## The data

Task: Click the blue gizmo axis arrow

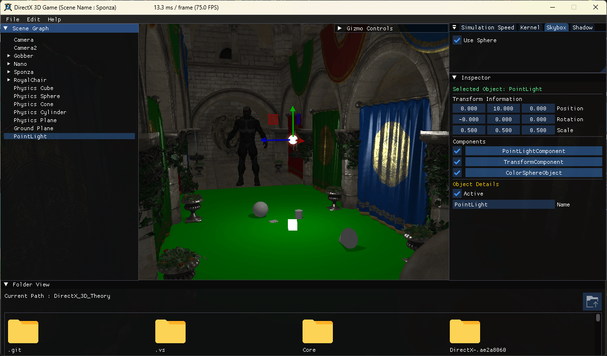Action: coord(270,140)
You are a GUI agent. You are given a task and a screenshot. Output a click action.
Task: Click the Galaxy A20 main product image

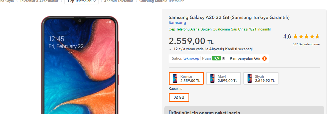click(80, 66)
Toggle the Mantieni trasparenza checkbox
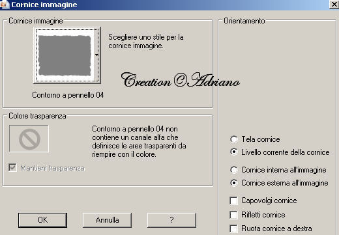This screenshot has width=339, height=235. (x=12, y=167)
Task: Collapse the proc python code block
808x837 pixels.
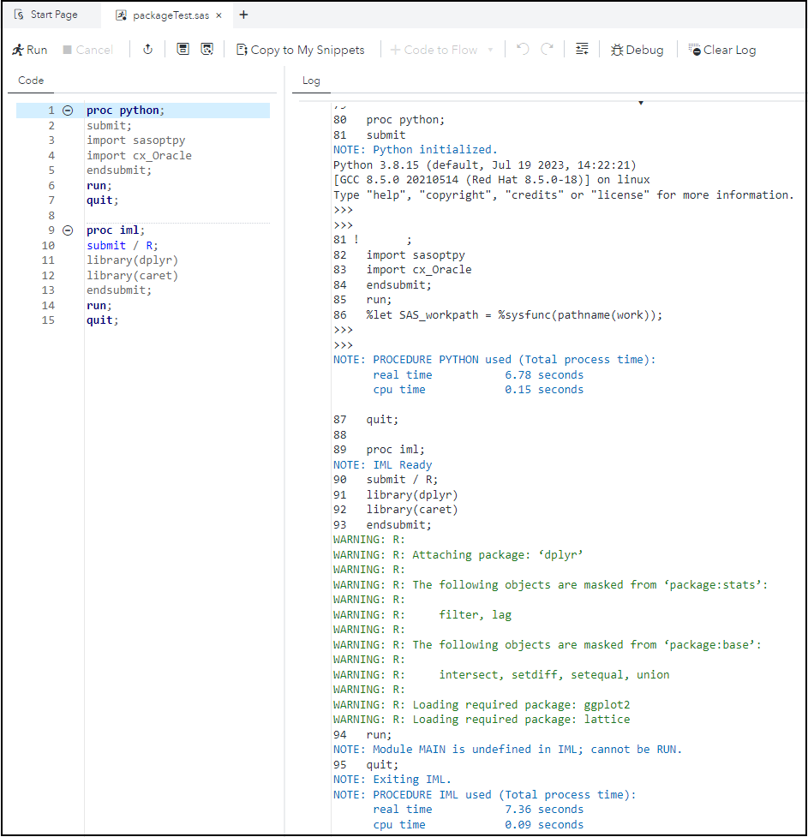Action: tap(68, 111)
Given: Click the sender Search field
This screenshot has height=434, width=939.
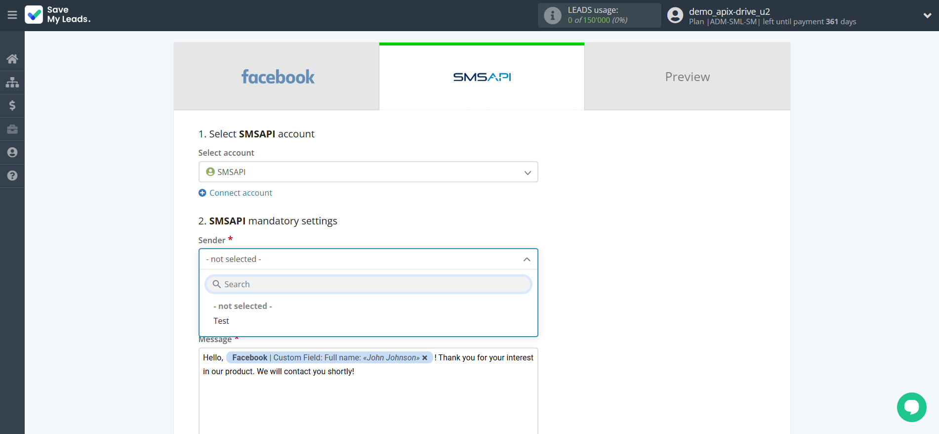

## Exercise description
Every word of the material, and none of its pictures, should be set down again.

## Result
Task: Click the blue gizmo axis arrow

Action: coord(270,140)
You are a GUI agent. You are given a task and a screenshot. Output a click action.
Task: Click the Galaxy A20 main product image

click(80, 66)
Toggle the Mantieni trasparenza checkbox
This screenshot has width=339, height=235. (x=12, y=167)
Task: Collapse the proc python code block
808x837 pixels.
Action: tap(68, 111)
Given: Click the sender Search field
This screenshot has height=434, width=939.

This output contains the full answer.